▶ **WORK TO COMPLETE**:
Among the entries beneath this sentence, how many lines include the word "right"? Only the number is wanted.

[MATERIAL SHOWN — start]

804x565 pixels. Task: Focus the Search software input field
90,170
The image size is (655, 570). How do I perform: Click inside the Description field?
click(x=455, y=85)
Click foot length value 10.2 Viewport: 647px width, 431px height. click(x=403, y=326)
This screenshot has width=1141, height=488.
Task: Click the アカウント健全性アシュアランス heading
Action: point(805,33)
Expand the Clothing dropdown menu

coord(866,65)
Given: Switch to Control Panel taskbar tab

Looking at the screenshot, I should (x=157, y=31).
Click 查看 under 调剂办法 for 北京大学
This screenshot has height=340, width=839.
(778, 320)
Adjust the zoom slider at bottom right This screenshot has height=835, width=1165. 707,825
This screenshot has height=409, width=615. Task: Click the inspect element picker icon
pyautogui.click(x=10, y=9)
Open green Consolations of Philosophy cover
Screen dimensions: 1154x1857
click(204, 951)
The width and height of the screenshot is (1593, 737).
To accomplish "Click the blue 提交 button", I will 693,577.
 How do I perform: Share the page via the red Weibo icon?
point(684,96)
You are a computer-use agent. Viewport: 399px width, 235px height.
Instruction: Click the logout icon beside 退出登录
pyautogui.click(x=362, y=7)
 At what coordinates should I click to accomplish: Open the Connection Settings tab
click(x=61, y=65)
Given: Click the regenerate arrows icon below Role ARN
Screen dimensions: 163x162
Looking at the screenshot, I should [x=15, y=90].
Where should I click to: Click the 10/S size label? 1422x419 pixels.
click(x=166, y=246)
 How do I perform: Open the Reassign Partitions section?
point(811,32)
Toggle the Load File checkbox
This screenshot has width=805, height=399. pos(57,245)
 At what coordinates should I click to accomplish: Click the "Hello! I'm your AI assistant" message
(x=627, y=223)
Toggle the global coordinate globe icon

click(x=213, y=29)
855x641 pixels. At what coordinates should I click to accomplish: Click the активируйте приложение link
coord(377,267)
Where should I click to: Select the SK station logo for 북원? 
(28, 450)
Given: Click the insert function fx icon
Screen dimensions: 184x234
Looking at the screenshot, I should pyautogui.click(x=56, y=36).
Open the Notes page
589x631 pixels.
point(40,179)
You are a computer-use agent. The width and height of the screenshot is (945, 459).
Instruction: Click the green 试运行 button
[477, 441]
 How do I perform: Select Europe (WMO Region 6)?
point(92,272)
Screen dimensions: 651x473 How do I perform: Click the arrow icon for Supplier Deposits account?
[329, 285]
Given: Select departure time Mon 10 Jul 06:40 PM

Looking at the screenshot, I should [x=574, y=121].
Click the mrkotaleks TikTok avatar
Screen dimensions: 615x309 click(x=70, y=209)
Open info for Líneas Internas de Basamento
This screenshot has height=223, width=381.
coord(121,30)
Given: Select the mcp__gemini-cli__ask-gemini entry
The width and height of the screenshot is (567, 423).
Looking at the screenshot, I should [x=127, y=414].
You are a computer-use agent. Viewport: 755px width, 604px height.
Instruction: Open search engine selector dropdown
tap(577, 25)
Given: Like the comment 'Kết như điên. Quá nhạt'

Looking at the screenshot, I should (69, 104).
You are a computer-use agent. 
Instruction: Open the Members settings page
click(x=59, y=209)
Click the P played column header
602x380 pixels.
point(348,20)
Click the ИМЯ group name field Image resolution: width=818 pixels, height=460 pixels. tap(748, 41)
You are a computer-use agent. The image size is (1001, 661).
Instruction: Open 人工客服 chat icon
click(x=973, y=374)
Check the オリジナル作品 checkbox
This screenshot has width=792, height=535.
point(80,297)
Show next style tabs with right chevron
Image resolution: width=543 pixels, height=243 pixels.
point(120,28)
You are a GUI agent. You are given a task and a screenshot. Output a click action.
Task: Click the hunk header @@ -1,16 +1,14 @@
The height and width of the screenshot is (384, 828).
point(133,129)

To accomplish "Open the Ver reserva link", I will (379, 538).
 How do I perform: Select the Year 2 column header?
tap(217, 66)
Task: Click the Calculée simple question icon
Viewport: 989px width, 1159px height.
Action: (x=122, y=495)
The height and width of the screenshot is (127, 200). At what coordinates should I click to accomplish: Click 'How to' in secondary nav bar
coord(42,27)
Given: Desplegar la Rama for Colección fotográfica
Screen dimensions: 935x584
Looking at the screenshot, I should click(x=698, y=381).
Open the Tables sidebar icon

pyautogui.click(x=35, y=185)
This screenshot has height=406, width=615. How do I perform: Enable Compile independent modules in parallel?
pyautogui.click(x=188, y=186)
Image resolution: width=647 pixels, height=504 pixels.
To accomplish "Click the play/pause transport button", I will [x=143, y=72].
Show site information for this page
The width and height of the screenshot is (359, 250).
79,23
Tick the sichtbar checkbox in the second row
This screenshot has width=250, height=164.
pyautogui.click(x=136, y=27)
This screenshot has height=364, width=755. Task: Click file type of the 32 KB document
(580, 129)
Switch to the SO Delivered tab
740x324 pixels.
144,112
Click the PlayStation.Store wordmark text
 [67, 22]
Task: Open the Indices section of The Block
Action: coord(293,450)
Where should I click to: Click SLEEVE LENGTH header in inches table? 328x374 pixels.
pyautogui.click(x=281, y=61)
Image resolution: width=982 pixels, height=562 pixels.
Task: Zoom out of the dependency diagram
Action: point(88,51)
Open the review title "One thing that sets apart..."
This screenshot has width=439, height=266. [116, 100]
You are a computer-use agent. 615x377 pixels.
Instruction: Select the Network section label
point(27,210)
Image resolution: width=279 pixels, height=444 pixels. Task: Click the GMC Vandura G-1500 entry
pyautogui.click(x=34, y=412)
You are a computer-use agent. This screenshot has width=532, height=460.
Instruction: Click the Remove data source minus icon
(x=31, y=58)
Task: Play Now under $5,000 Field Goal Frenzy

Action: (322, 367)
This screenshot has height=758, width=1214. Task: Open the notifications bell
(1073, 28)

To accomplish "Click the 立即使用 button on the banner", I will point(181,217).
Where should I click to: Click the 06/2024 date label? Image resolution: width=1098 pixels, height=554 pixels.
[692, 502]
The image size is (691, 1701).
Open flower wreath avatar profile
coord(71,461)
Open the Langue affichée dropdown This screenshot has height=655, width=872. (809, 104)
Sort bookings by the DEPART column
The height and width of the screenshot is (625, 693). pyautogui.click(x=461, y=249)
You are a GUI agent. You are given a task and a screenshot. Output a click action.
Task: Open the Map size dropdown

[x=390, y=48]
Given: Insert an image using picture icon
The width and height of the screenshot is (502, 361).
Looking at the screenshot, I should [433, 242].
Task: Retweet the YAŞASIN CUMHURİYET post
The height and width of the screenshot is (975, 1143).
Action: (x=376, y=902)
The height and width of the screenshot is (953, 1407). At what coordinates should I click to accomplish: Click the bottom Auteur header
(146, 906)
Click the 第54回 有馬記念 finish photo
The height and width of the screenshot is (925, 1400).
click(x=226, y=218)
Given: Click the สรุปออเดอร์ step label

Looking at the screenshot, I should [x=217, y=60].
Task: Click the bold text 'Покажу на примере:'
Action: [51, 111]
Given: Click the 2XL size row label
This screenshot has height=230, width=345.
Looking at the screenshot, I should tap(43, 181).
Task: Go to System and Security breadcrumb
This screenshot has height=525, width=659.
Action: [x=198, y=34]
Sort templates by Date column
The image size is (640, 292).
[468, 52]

[MATERIAL SHOWN — finish]

▶ **RESPONSE**:
2